Stored items:

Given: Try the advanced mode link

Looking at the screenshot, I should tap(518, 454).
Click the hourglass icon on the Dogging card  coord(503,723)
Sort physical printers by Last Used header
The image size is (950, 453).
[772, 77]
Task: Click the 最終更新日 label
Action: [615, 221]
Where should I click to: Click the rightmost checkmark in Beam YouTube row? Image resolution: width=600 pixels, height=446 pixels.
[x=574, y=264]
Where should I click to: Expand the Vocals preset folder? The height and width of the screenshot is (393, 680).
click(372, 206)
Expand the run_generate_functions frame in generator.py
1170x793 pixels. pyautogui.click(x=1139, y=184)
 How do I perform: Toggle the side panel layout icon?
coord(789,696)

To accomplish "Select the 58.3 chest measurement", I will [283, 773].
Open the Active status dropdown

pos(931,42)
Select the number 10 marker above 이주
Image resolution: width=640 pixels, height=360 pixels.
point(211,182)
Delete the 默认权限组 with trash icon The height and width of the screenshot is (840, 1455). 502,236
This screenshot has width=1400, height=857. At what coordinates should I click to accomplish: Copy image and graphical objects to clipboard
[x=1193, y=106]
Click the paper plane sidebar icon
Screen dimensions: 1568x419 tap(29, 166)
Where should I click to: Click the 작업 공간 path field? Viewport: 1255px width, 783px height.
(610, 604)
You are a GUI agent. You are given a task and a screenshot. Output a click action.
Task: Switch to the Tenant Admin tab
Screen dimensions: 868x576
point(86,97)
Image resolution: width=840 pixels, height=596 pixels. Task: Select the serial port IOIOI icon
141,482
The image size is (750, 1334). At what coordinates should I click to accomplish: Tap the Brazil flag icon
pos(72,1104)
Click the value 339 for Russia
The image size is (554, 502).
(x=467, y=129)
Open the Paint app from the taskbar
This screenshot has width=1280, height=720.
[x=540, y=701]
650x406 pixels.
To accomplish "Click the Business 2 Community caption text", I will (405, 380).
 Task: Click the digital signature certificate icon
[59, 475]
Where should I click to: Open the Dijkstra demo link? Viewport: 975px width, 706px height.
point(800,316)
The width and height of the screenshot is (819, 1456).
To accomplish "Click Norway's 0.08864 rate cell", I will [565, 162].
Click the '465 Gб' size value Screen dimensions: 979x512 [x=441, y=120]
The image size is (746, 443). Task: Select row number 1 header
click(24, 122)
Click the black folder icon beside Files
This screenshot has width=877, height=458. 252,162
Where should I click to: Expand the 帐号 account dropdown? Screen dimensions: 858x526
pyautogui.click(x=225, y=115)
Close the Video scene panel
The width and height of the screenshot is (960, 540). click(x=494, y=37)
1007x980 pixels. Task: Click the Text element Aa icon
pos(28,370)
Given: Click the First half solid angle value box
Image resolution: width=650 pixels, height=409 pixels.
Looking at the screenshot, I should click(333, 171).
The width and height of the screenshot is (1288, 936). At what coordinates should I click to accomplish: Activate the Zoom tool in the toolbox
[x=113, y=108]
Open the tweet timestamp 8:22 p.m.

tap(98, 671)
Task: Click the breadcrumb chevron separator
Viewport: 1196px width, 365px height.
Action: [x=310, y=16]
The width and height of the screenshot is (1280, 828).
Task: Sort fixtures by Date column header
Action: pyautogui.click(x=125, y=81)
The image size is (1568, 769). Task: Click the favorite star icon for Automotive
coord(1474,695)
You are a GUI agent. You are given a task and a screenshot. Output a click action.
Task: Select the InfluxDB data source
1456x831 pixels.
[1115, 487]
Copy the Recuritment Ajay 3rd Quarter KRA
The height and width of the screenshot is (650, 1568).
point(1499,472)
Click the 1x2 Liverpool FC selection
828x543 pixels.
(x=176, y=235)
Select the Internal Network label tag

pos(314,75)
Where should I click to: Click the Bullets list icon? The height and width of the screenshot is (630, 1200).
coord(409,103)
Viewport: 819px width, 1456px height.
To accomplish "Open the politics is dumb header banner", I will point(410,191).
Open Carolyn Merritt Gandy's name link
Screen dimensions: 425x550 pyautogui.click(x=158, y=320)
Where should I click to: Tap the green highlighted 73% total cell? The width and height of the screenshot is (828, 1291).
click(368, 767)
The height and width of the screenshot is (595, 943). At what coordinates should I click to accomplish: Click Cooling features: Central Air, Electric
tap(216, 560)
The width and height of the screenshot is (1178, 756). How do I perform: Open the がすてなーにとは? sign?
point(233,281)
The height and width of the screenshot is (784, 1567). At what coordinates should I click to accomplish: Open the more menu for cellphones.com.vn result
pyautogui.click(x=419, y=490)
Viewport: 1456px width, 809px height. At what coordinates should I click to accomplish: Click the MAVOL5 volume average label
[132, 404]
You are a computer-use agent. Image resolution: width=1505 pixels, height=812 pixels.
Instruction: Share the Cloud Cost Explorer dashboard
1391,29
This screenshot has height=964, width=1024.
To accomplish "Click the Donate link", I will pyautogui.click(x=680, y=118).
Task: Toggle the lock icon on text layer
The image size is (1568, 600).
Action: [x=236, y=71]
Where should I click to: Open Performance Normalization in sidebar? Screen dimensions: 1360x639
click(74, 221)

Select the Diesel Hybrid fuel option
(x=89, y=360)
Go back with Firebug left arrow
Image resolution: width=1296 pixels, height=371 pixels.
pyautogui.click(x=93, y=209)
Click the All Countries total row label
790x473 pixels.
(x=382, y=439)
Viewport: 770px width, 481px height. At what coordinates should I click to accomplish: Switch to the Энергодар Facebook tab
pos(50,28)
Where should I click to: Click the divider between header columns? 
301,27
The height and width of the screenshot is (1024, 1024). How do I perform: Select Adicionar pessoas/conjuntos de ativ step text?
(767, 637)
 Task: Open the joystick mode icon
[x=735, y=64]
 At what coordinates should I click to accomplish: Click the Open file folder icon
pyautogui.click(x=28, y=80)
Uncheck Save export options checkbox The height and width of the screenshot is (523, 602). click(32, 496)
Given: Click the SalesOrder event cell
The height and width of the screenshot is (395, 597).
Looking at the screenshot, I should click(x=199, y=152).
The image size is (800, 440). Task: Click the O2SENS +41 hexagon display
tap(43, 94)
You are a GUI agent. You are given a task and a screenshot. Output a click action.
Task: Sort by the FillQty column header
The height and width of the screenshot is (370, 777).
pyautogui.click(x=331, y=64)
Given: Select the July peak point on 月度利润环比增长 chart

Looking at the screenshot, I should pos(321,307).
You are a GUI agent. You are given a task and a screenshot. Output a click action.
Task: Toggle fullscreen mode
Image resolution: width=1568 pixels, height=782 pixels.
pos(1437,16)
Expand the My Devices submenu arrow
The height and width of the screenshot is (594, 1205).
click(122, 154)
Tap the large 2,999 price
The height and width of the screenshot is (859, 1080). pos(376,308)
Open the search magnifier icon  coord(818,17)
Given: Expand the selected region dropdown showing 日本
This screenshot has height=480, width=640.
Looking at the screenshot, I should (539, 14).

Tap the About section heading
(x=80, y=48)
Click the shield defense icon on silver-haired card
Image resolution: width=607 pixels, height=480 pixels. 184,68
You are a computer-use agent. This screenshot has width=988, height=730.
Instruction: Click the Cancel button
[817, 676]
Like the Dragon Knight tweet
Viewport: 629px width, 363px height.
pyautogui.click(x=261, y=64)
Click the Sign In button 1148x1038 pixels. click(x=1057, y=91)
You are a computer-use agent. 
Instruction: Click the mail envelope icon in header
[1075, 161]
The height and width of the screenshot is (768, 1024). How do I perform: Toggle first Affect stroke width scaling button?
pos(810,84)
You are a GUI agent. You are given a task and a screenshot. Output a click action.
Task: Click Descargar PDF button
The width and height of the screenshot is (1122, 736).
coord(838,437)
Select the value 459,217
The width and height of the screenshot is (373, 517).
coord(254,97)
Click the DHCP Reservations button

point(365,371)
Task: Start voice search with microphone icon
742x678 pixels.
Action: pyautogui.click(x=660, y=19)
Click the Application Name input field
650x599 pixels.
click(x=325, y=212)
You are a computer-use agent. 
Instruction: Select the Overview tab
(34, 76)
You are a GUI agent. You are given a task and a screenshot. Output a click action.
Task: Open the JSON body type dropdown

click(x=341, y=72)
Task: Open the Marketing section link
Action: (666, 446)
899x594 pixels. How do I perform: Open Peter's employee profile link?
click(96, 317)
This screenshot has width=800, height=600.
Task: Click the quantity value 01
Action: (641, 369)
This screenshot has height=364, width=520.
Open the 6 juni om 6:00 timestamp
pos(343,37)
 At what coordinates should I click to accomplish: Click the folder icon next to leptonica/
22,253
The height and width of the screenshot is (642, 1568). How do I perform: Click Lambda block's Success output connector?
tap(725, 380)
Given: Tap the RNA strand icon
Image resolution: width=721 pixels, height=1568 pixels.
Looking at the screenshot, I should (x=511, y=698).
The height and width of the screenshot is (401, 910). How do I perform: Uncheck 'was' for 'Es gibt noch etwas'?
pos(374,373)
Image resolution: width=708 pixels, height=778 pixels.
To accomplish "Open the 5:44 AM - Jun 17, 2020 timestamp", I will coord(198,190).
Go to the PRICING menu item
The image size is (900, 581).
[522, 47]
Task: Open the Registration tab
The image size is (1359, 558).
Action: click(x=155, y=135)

» EXERCISE DIRECTIONS: Transcribe exactly, starting at the line with "899x594 pixels. How" and continuing through the last line of the data above; leave out all earlier lines.

» REPLY:
899x594 pixels. How do I perform: Open Peter's employee profile link?
click(96, 317)
This screenshot has width=800, height=600.
Task: Click the quantity value 01
Action: (641, 369)
This screenshot has height=364, width=520.
Open the 6 juni om 6:00 timestamp
pos(343,37)
 At what coordinates should I click to accomplish: Click the folder icon next to leptonica/
22,253
The height and width of the screenshot is (642, 1568). How do I perform: Click Lambda block's Success output connector?
tap(725, 380)
Given: Tap the RNA strand icon
Image resolution: width=721 pixels, height=1568 pixels.
Looking at the screenshot, I should (x=511, y=698).
The height and width of the screenshot is (401, 910). How do I perform: Uncheck 'was' for 'Es gibt noch etwas'?
pos(374,373)
Image resolution: width=708 pixels, height=778 pixels.
To accomplish "Open the 5:44 AM - Jun 17, 2020 timestamp", I will coord(198,190).
Go to the PRICING menu item
The image size is (900, 581).
[522, 47]
Task: Open the Registration tab
The image size is (1359, 558).
Action: click(x=155, y=135)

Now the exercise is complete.